#P1924E. Paper Cutting Again

Paper Cutting Again

Description

There is a rectangular sheet of paper with initial height $n$ and width $m$. Let the current height and width be $h$ and $w$ respectively. We introduce a $xy$-coordinate system so that the four corners of the sheet are $(0, 0), (w, 0), (0, h)$, and $(w, h)$. The sheet can then be cut along the lines $x = 1,2,\ldots,w-1$ and the lines $y = 1,2,\ldots,h-1$. In each step, the paper is cut randomly along any one of these $h+w-2$ lines. After each vertical and horizontal cut, the right and bottom piece of paper respectively are discarded.

Find the expected number of steps required to make the area of the sheet of paper strictly less than $k$. It can be shown that this answer can always be expressed as a fraction $\dfrac{p}{q}$ where $p$ and $q$ are coprime integers. Calculate $p\cdot q^{-1} \bmod (10^9+7)$.

Each test contains multiple test cases. The first line contains the number of test cases $t$ ($1 \le t \le 57000$). Description of the test cases follows.

The first line of each test case contains 3 integers $n$, $m$, and $k$ ($1 \le n, m \le 10^6$, $2 \le k \le 10^{12}$).

It is guaranteed that the sum of $n$ and the sum of $m$ over all test cases do not exceed $10^6$.

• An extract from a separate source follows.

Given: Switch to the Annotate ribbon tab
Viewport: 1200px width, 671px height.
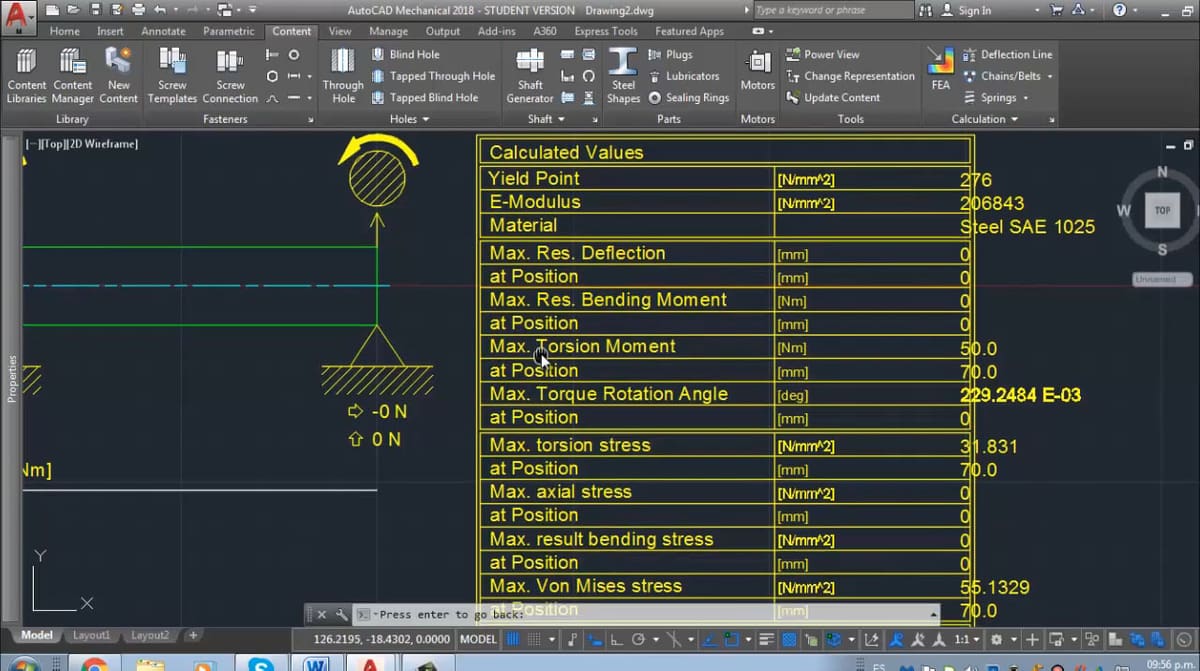Looking at the screenshot, I should click(x=163, y=31).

For each test case, print one integer — the answer to the problem.

Input

Each test contains multiple test cases. The first line contains the number of test cases $t$ ($1 \le t \le 57000$). Description of the test cases follows.

The first line of each test case contains 3 integers $n$, $m$, and $k$ ($1 \le n, m \le 10^6$, $2 \le k \le 10^{12}$).

It is guaranteed that the sum of $n$ and the sum of $m$ over all test cases do not exceed $10^6$.

Output

For each test case, print one integer — the answer to the problem.

4
2 4 10
2 4 8
2 4 2
2 4 6
0
1
833333342
250000003

Note

For the first test case, the area is already less than $10$ so no cuts are required.

For the second test case, the area is exactly $8$ so any one of the $4$ possible cuts would make the area strictly less than $8$.

For the third test case, the final answer is $\frac{17}{6} = 833\,333\,342\bmod (10^9+7)$.

For the fourth test case, the final answer is $\frac{5}{4} = 250\,000\,003\bmod (10^9+7)$.